§ Consigne 1
Répondez aux questions suivantes à l'aide du passage sur Jowee Omicil :
(a) Quelle formule Jowee répète-t-il à tout bout de champ ?
(b) Dans quel festival l'a-t-on rencontré pour la première fois ?
(c) Quelle est la fonction de son père ?
§ Consigne 2
Énumérez toutes les personnes désignées par leur nom dans le passage sur Jowee Omicil.

§ Extrait cité
● ● ●

Quincy était assis dans sa chemise d’attentat coloriste, il dégustait des petits morceaux de saumon et regardait avec jubilation le Monsieur Loyal de la soirée: Jowee Omicil. Là encore, Jowee disait: «love matters» à tout bout de champ, soufflait l’une des plus belles lignes de saxophone alto qu’on ait entendues depuis Ornette Coleman et revenait à ses moutons d’animateur forain. Jowee est un mystère, une pure énigme. Intérieur et extérieur, dans le même geste désinvolte.

On se souvient de l’avoir rencontré la première fois il y a 3 ans au festival Kriol Jazz du Cap-Vert. Il parlait des nuits qu’il passait justement chez Ornette, ce loft immense, la magie noire, le blues viscéral: «On n’a jamais joué une seule note ensemble. Je l’écoutais. Je me contentais de l’écouter. Il me parlait d’amour et d’honnêteté.» Dans son enfance montréalaise, Jowee entend le mot «amour» tous les dimanches. Son père est un pasteur haïtien qui a bâti la deuxième église d’une communauté qui n’allait cesser de croître.

● ● ●

§ Matériel fourni
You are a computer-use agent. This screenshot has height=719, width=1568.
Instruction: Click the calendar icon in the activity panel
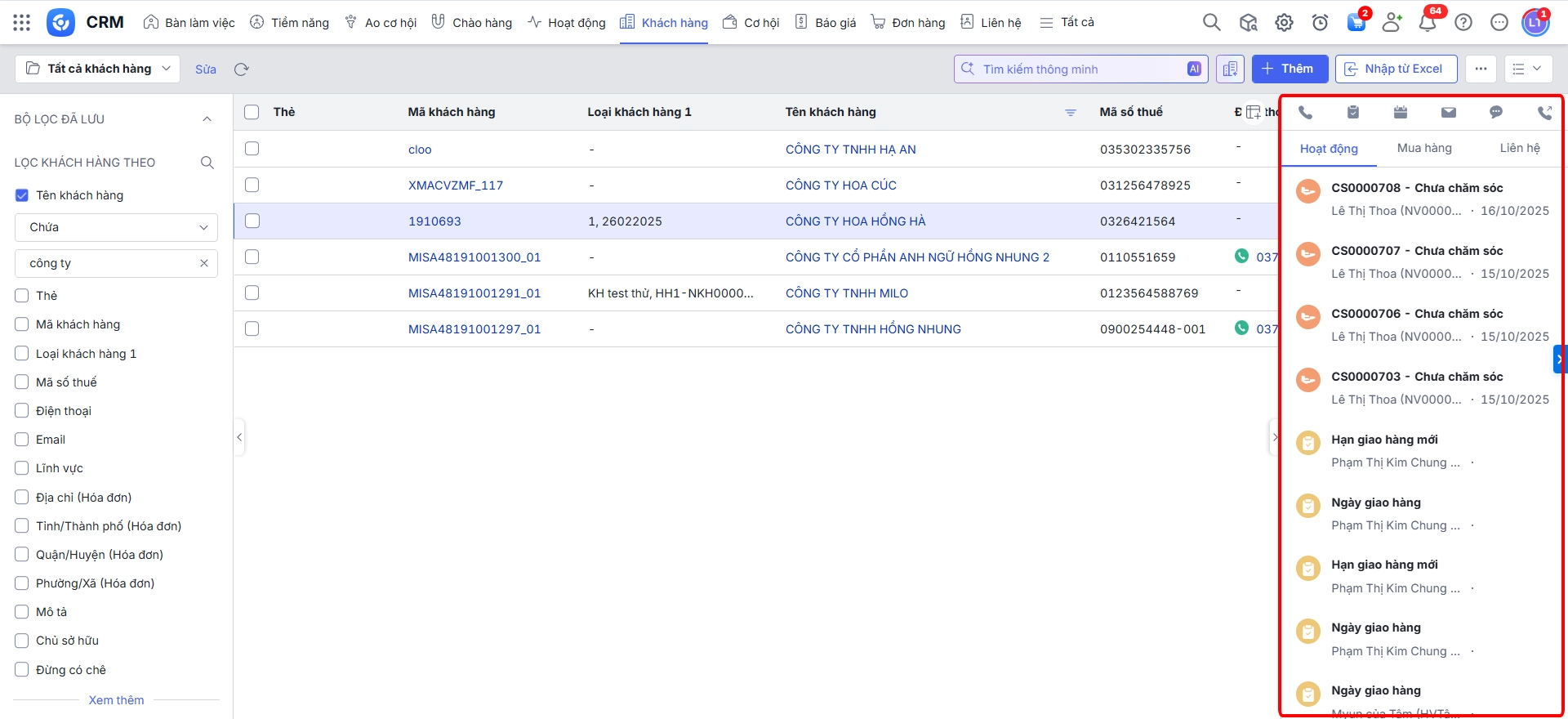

● ● ●

§ Solution proposée 1
(a) « love matters »
(b) Au festival Kriol Jazz du Cap-Vert
(c) Il est pasteur.

§ Solution proposée 2
Quincy, Jowee Omicil, Ornette Coleman